(SELECTED TEXT Opens)

Disaster risk is always around us, and it is becoming increasingly important to understand and address. And yet, we struggle to reduce disaster risk, in large part because impacts are complex, wicked, systemic, and uncertain. The COVID-19 pandemic has highlighted the many tentacles of disaster impacts as well as the challenges that are faced by governments and others to understand, communicate, and act to mitigate these impacts. Many recent examples of floods and associated social, ecological, and financial impacts highlight the complexity of managing this one hazard in particular.
Effective governance of and planning for flood risk needs to recognise the wicked and systemic nature of disaster risk. This is a messy space to work in, but one that Ebbwater thrives in.
To do our strategic policy and planning work, we build on international best practice and frameworks, most notably the Sendai Framework for Disaster Risk Reduction. These and other frameworks guide us through a process of understanding the risk, understanding the local, regional, and national contexts, developing values-based decision processes, and finally working to determine preferred actions to reduce risk and increase resilience.
What sets us apart is our desire to listen and incorporate local values and contexts into our planning processes as well as our application of a large toolbox of mitigation actions. We don’t limit ourselves to engineered solutions, in-fact, we think of these as the tools of last resort. To do this work, we collaborate with other professionals based on individual project needs; this may be facilitation, planning, biology, legal expertise, etc.…our network of professional tools is as large as our toolbox of mitigation actions!
Flooding has many components to it, and this has been crazy interesting to me in terms of how good the work has been and the information has been… regarding connecting with different levels of government to support future grant programs. The work that Ebbwater and Dawson Creek have been doing now on this flood planning is used as a pilot and discussion for lots of the work going on around the Province and nationally.
– Dale Bumstead
Mayor, City of Dawson Creek
Ebbwater has been instrumental in supporting the CVRD as we navigate the complexity of managing coastal flooding throughout the region. They have led an effective and comprehensive stakeholder engagement process to build a shared understanding and approach to mitigate risk and adapt to impacts related to climate change. Their expertise, organization and innovative approach has been key to the success of our project and the capacity building process.

(SELECTED TEXT Closes)
(SOURCE MATERIAL Opens)

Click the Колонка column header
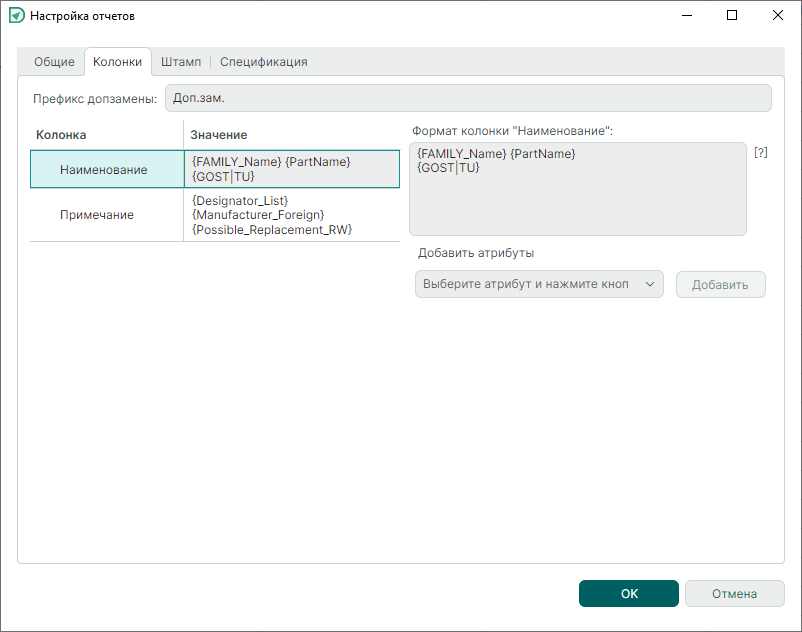802x632 pixels. tap(62, 134)
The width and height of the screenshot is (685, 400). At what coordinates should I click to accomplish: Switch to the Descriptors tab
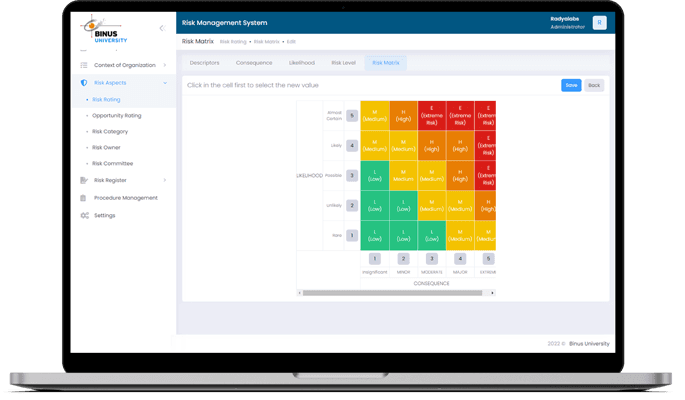tap(204, 62)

(SOURCE MATERIAL Closes)

PARTS OF THE EXERCISE:
1 – Say whether each statement agrees with the flood planning text, answering yes or no and quoting the deciding words from the text. (a) Ebbwater regards engineered solutions as tools of last resort. (b) Ebbwater's strategic policy and planning work builds most notably on the Paris Agreement. (c) Dale Bumstead is the mayor of the City of Dawson Creek.
2 – Reproduce word for word the part of the flood planning text that opens with the words containing "Effective governance of" and closes with "and increase resilience.".

ANSWERS BY TASK:
1 –
(a) Yes: "we think of these as the tools of last resort"
(b) No: "most notably the Sendai Framework for Disaster Risk Reduction"
(c) Yes: "Mayor, City of Dawson Creek"

2 –
Effective governance of and planning for flood risk needs to recognise the wicked and systemic nature of disaster risk. This is a messy space to work in, but one that Ebbwater thrives in.
To do our strategic policy and planning work, we build on international best practice and frameworks, most notably the Sendai Framework for Disaster Risk Reduction. These and other frameworks guide us through a process of understanding the risk, understanding the local, regional, and national contexts, developing values-based decision processes, and finally working to determine preferred actions to reduce risk and increase resilience.